Gnabry und Musiala: Zwei Bayern-Mutmacher für die Champions League
Bei nur 16 Grad und Dauerregen am Mittwochnachmittag kam ein Bayern-Spieler mit besonders guter Laune aus der Kabine: Jamal Musiala. Der 23-Jährige, der zuletzt nach zwei Zusammenbrüchen seine Erkrankung (Absencen durch eine neurologische Dysfunktion) öffentlich gemacht hatte, brachte lächelnd die schwarze Musikbox mit auf den Platz, scherzte mit seinen Teamkollegen und tänzelte dann beim Spiel auf engem Raum wie zu besten Zeiten an seinen Gegnern vorbei.

Musiala überzeugt im Abschlusstraining
"Lovely, Jamal!", rief Co-Trainer Aaron Danks nach Musialas Treffer in eines der kleinen Tore. Und tatsächlich sah das schon wieder ziemlich schön und leichtfüßig aus, was Musiala im Abschlusstraining vor dem Champions-League-Start gegen die Norweger von Bodø/Glimt am Donnerstag (21 Uhr/DAZN) zeigte. Die Umstellung der Medikation scheint sich bei Musiala auszuzahlen.

"Jamal hat noch nicht viele Minuten gemacht dieses Jahr, er ist noch in einer Aufbauphase. Aber er hat sich gut gefühlt in dieser Woche, seitdem er wieder mit der Mannschaft trainiert", sagte Trainer Vincent Kompany: "Deswegen sind wir fast nah an der Normalität. Aber da müssen wir noch ein bisschen Geduld haben." Heißt: Musiala wird gegen den norwegischen Vizemeister wohl von der Ersatzbank aus ins Spiel kommen, aber bald in die Startelf zurückkehren – sofern es so positiv bei ihm weitergeht.
Gnabry vor Comeback im Bayern-Kader
Ebenfalls erfreulich aus Bayern-Sicht: Auch Serge Gnabry absolvierte das Abschlusstraining und könnte nach seiner schweren Adduktorenverletzung erstmals in dieser Saison im Kader stehen.

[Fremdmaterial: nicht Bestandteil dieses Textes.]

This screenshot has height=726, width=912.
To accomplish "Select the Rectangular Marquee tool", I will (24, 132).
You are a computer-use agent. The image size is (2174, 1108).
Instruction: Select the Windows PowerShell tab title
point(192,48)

"Wir schauen nach dem Training, wie es bei Serge aussieht", sagte Kompany: "Man sollte nicht vergessen, wie gut Serge in der vergangenen Saison war. Unser Ziel ist, dass er wieder genau auf dieses Niveau kommt. Wir glauben fest daran. Und wenn Serge auf sein Niveau kommt, müssen alle anderen auf seiner Position gut sein. Dann hast du diese positive Konkurrenz."
Musiala, Ismael Saibari und Lennart Karl sind Gnabrys Konkurrenten auf der Zehnerposition. Kompany ergänzte: "Wir wollen ihn nicht nur für diese Woche haben, sondern für die ganze Saison. Und da braucht er vielleicht noch ein bisschen Zeit."